From the time we’re little kids, we are taught to share. We share our gum, we share rides, we share an umbrella in the rain. But for an email marketer, there are times when you shouldn’t share—especially when it comes to sharing an IP address.
So what is a shared IP address? It’s an IP address that is used by more than one sender to deploy their emails. Shared IP addresses are most commonly used by seasonal or one-off mailers, who typically don’t have a lot of volume to send; therefore sharing is in their best interest since they don’t need to warm up the IP address. Unless you’re part of this group, you should acquire a dedicated IP address that belongs to you, and you alone.
What’s wrong with using a shared IP address?
With a shared IP address, you don’t have complete control over your reputation. Instead, your reputation is only as good as the weakest sender on your shared IP address. Reputation is a huge factor for mailbox providers in determining whether to filter your email to the junk folder or block it altogether. If they choose to block you, your customers will never even see your messages, and that’s going to hurt your bottom line.
If you suddenly experience bulking or blocking at a mailbox provider, it can be extremely difficult to pinpoint the root cause of deliverability issues since you don’t know the other senders on your IP address and you don’t know anything about their emails or list hygiene. Without that visibility, there isn’t much you can do to mitigate a deliverability issue. So if one sender has a complaint problem, it will affect everyone else and drag down their inbox placement rates as well.
Take this example:
Sender A: 1,000 sends, 400 complaints
Sender B: 1,000 sends, 200 complaints
You: 1,000 sends, 0 complaints
Even though you have zero complaints, your complaint rate is 20% (600 complaints out of 3,000 sends) because you’re on a shared IP address. That rate is high enough for mailbox providers to consider moving your messages to the spam folder or worse, rejecting them from your subscribers’ inboxes.
You could be the best sender on the shared IP address and it would be irrelevant to the mailbox providers if another sender isn’t maintaining email best practices and doesn’t have a clean list. As a result of one sender’s neglectful practice, everyone else on the IP address is negatively impacted.
Benefits of a dedicated IP address
Opting for a dedicated IP address gives you complete control over your sender reputation. It allows you to sign up for IP-based feedback loops to directly receive reports on subscriber complaints.

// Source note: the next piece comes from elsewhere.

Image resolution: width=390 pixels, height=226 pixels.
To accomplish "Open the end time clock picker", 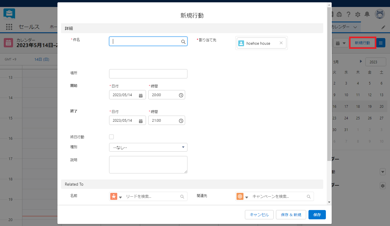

In addition, having a dedicated IP address means you can measure and interpret your own reputation in products like Reputation Monitor, part of Return Path’s Email Optimization solution (illustrated in the image below). Reputation Monitor provides insights into the health and performance of your IP address–and with a dedicated IP address, those metrics are tied directly to you. This allows for more granular monitoring and quicker resolutions to any delivery issues.
Source: Return Path Reputation Monitor
Senders on a dedicated IP address can also apply to Return Path’s Certification program, which offers benefits at global mailbox providers and others who partner with us.
Who should have a dedicated IP address?
It’s up to you as a sender to assess your situation and determine whether you need a dedicated IP address. Here are a few of the many guidelines that can help you determine whether a dedicated IP address is right for your business:
You have enough consistent send volume to sustain an IP address on your own. There are no clear-cut numbers on what constitutes enough volume and frequency, but it should be sufficient that you don’t need to warm up your IP address every time you send. As a rule of thumb, if you aren’t sending at least 50,000 emails per month and mailing at least once every 30 days, stick with a shared IP address.
You can afford the cost and maintenance of having a dedicated IP address. If your business can’t easily absorb the additional costs associated with a dedicated IP, you may want to hold off.
As an email marketer, you’re accountable for your company’s sender reputation. A poor reputation leads to an ineffective email program, which ultimately impacts your bottom line. With a dedicated IP address, you have complete control over your reputation, and you also have access to numerous tools to help keep it pristine. For most senders, the choice is clear—ditch the shared IP address!